Degenerative lumbosacral stenosis in the dog

Degenerative lumbosacral stenosis is a frequently found syndrome among the neurological disorders of the dog; it mostly affects adult, medium to large size subjects. Based on an assessment of recent publications, this disorder has in fact been mentioned by the various authors with many different names, which changed over time. In literature, the syndrome has been reported as cauda equina syndrome, cauda equina compression, lumbosacral disease or stenosis, lumbosacral instability until the current and more universally accepted denomination of degenerative lumbosacral stenosis (DLS).

Degenerative lumbosacral stenosis is a multifactorial disease; the course is chronic-progressive and the outcome is a stenosis of the vertebral canal at the level of the lumbosacral junction, with the consequent compression of one or more nerve roots and a clinical picture of pain and of possible neurological deficits.

The degeneration of the L7-S1 intervertebral disc and its protrusion within the vertebral canal is one of the key elements of cauda equina compression and of the resulting clinical signs.
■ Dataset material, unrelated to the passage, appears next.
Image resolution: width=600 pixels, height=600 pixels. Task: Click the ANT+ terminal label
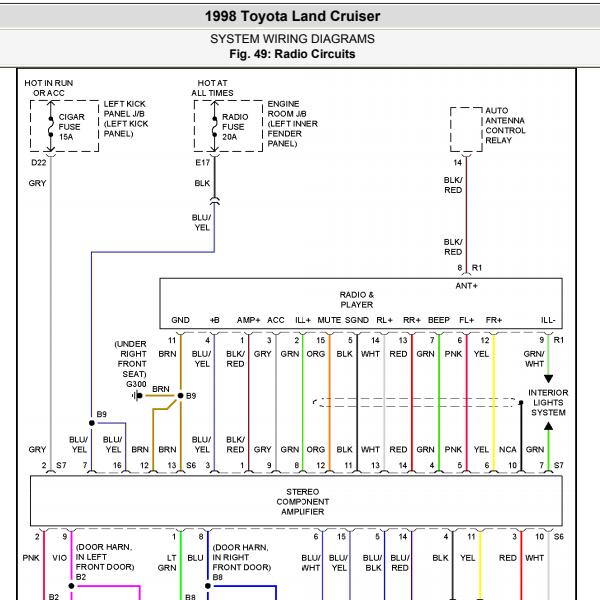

The aetiology consists of a series of factors, which interfere on the mechanics of the lumbosacral joint, which physiologically transmits the propulsion generated by the hind limbs first to the vertebral column and then to the rest of the body. In view of the fundamental role played by the lumbosacral joint in locomotion, it is not surprising that the highest prevalence of this disease is found in working subjects. The typical chronic-progressive course of degenerative lumbosacral stenosis fits well with the fact that the prevalence of this disorder is greater in adult animals.

Vertebrae, intervertebral discs and ligaments – In the large-sized dog, the medullary cone terminates at the L6 vertebra, while in the small-sized dog it can extend up to L7 and, at times, even beyond. In most dogs the dural sac extends until the more cranial part of the sacrum (Fig. 3).
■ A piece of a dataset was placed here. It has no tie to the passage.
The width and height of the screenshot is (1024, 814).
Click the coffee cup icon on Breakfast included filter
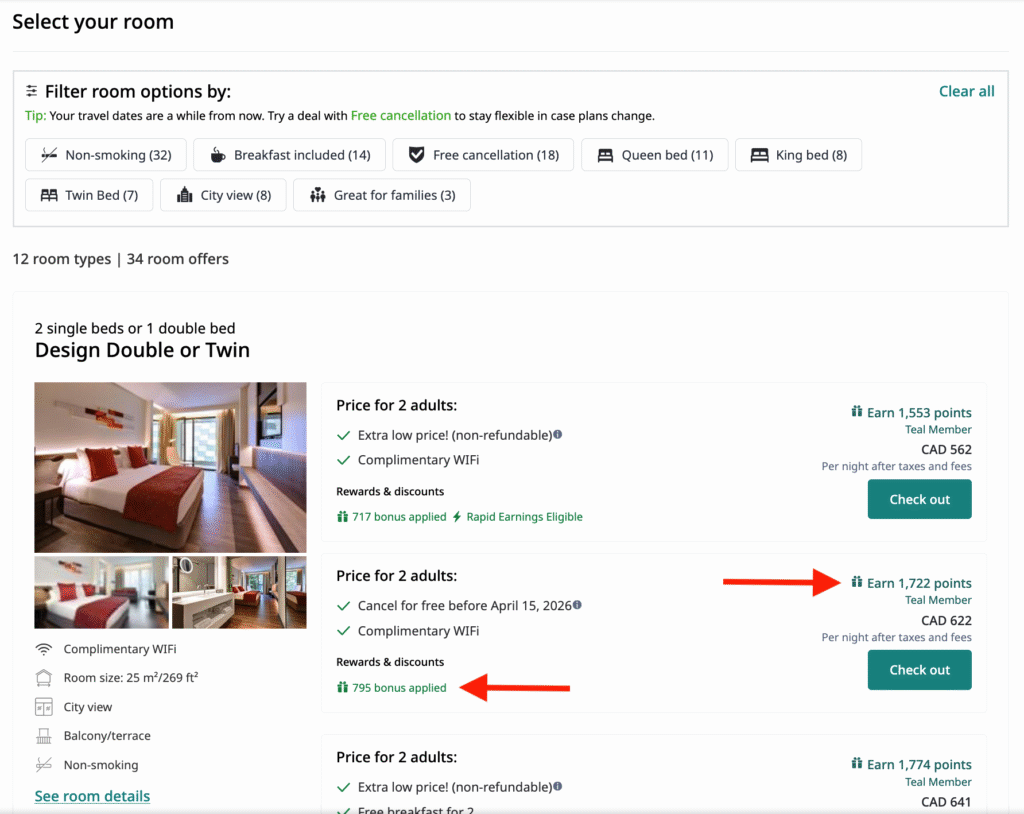[x=218, y=154]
Vertebrae L7 and S1 play a major role in the pathophysiology of the disease (Figs. 4a and 4b, 5).

The vertebral bodies of L7 and S1 are joined by the L7-S1 intervertebral disc, which, apart from being larger than the others, in lateral views is characterised by a vaguely triangular shape, with a thicker ventral area. The arches of the two vertebral bodies are linked by two diarthrosis joints, at the level of the articular facets (Fig. 6). The joint between L7 and S1, which is the point subject to the greatest stress during locomotion, is additionally stabilised by two ventral and dorsal longitudinal ligaments, by the intearcuate and interspinal ligament as well as by the paraspinal muscles of the region.

The intervertebral foramen, which results from the juxtaposition of the two vertebrae, presents the peculiarity, of considerable clinical relevance, of not just being a real and proper foramen, but of being a sort of bone conduit which hosts the course of the L7 spinal nerve (Fig. 6)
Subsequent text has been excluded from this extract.